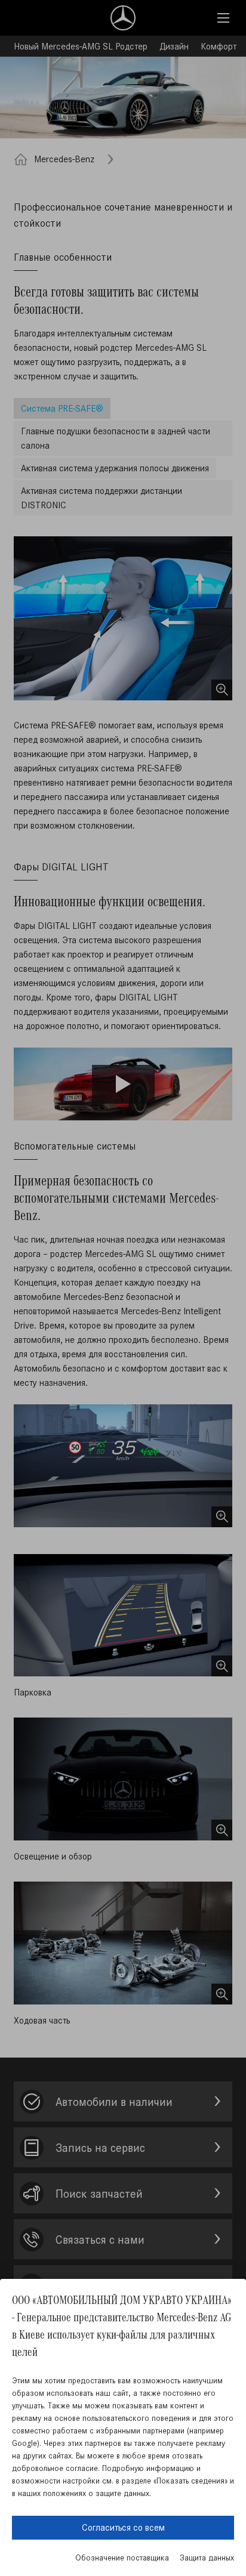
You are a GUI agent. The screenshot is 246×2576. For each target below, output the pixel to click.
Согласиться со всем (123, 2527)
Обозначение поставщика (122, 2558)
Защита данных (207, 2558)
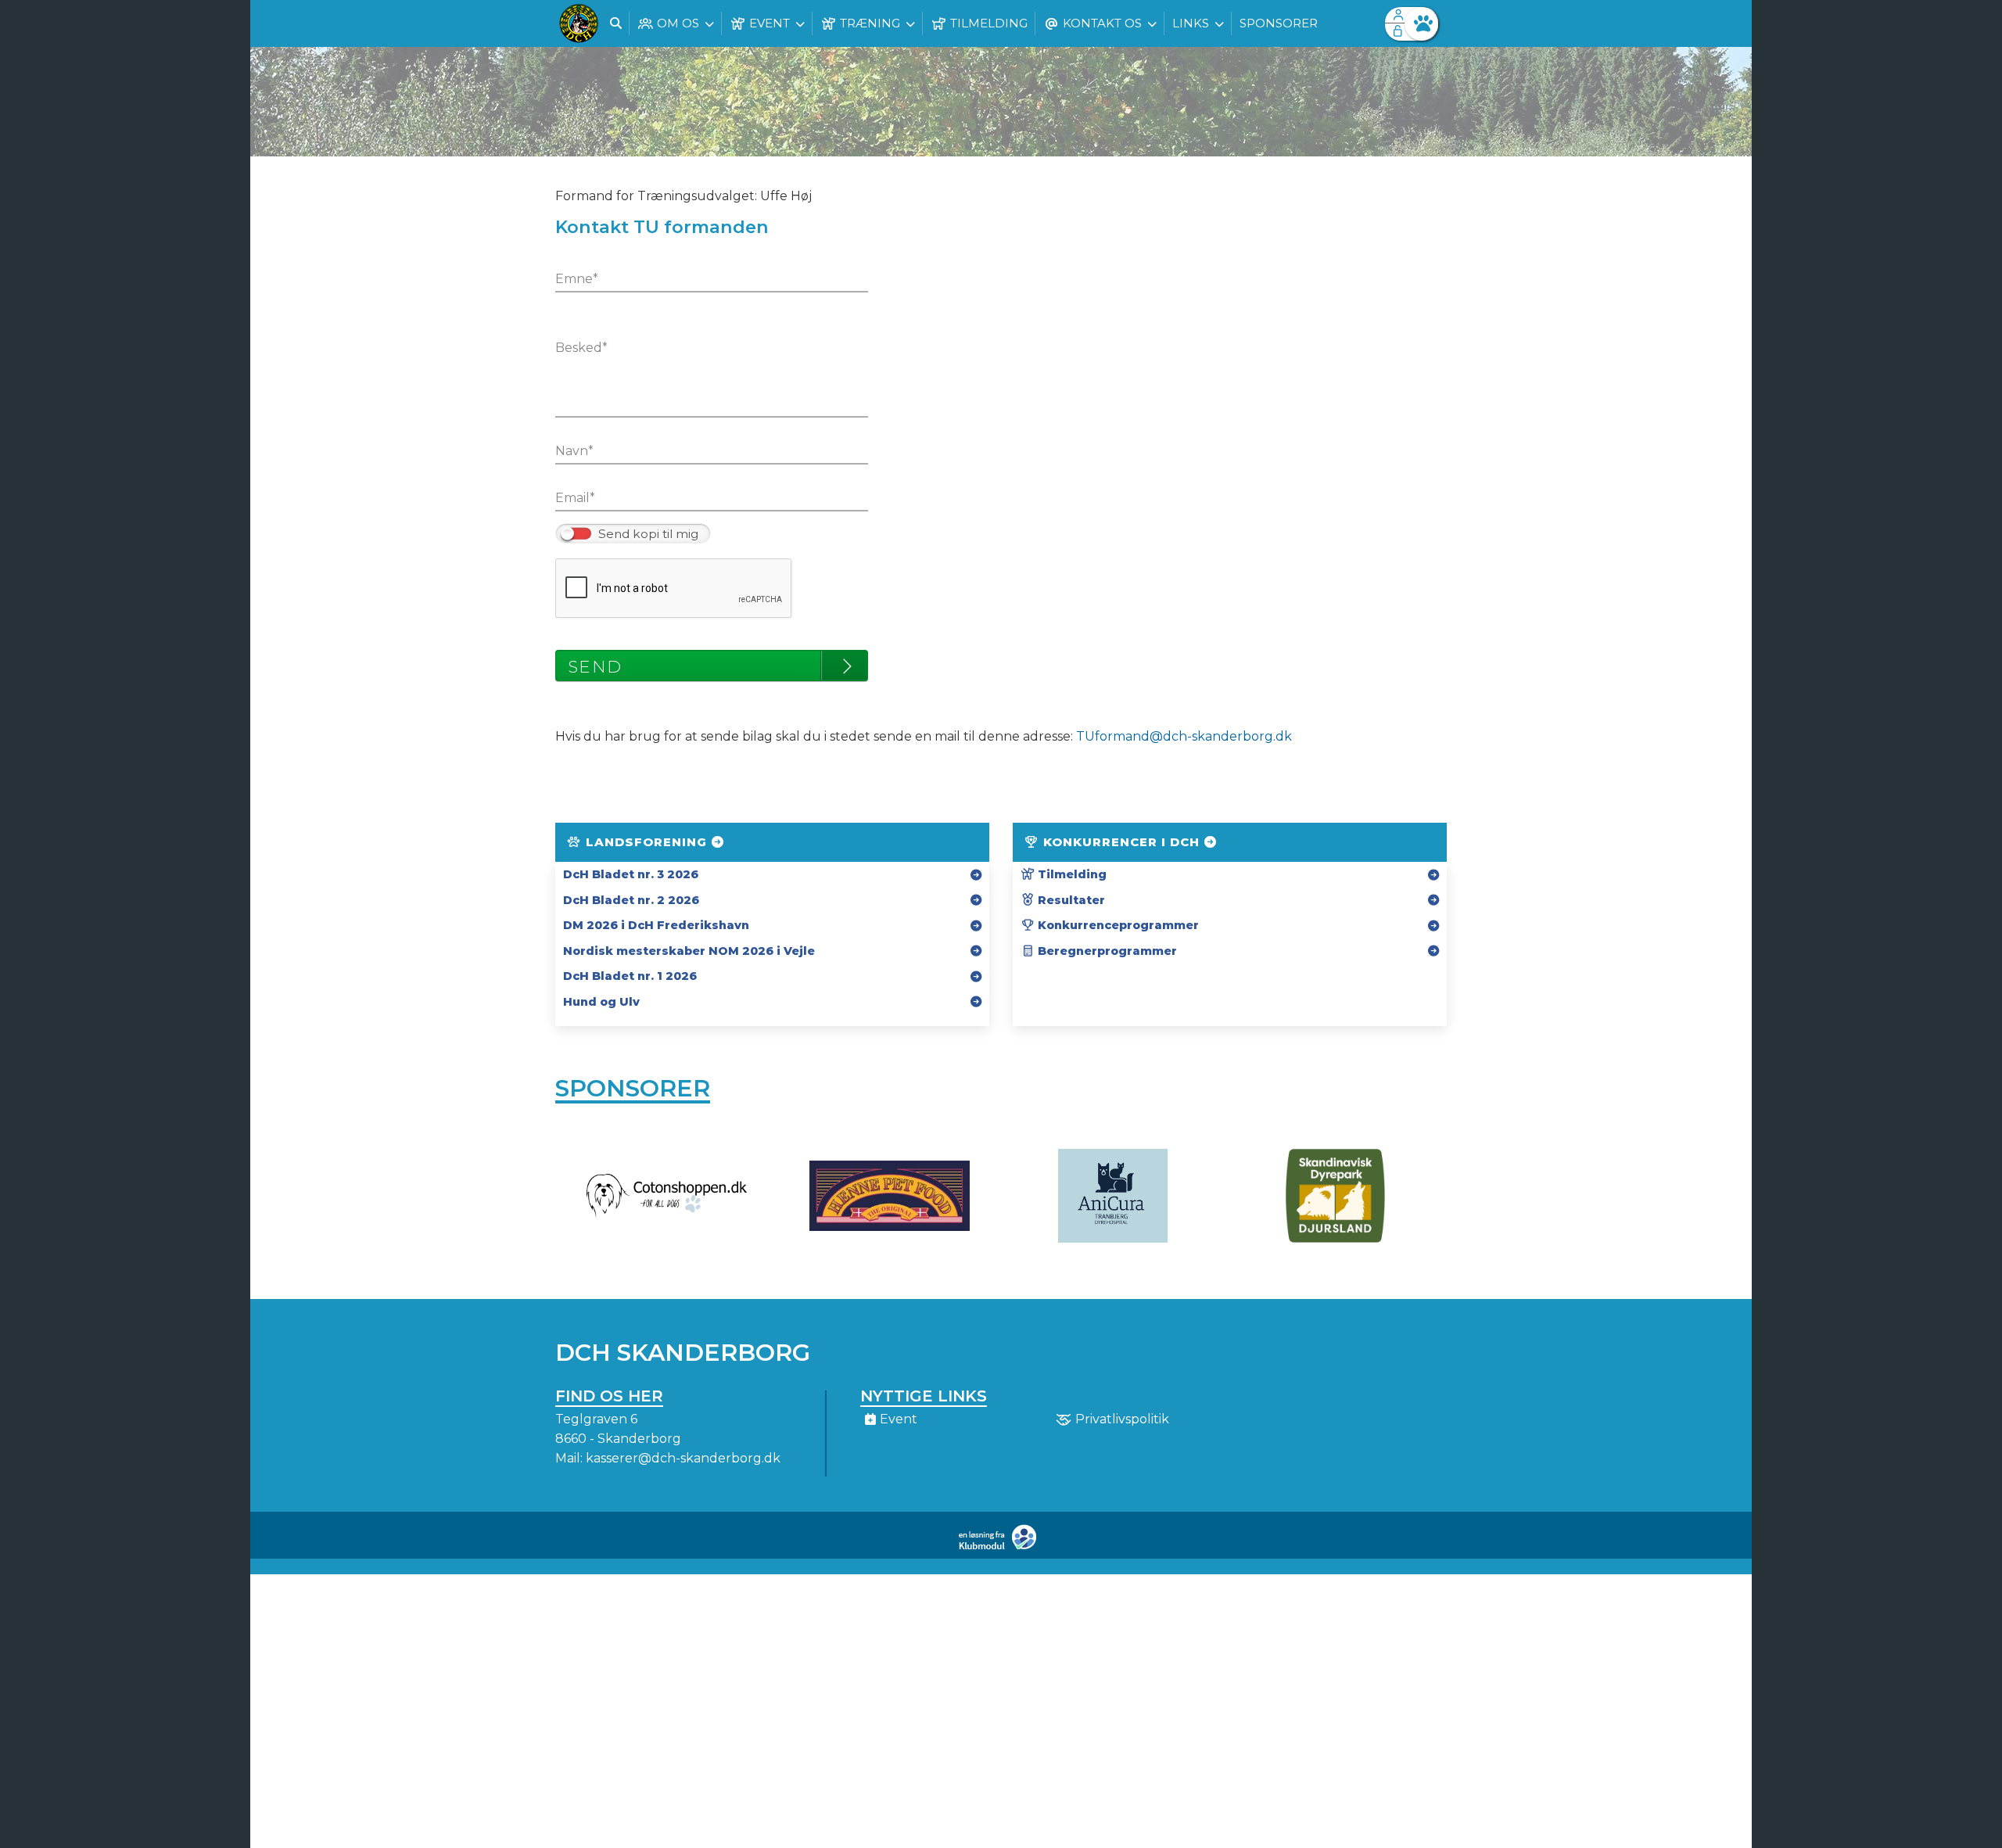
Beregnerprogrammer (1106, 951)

......

**EXERCISE PROMPT**
Your task is to retype the listing exactly, without its pictures.

**SOLVED EXERCISE**
You are a GUI agent. The screenshot is 246×2576. For each target below, output the pixel to click.
Согласиться со всем (123, 2527)
Обозначение поставщика (122, 2558)
Защита данных (207, 2558)
Beregnerprogrammer (1106, 951)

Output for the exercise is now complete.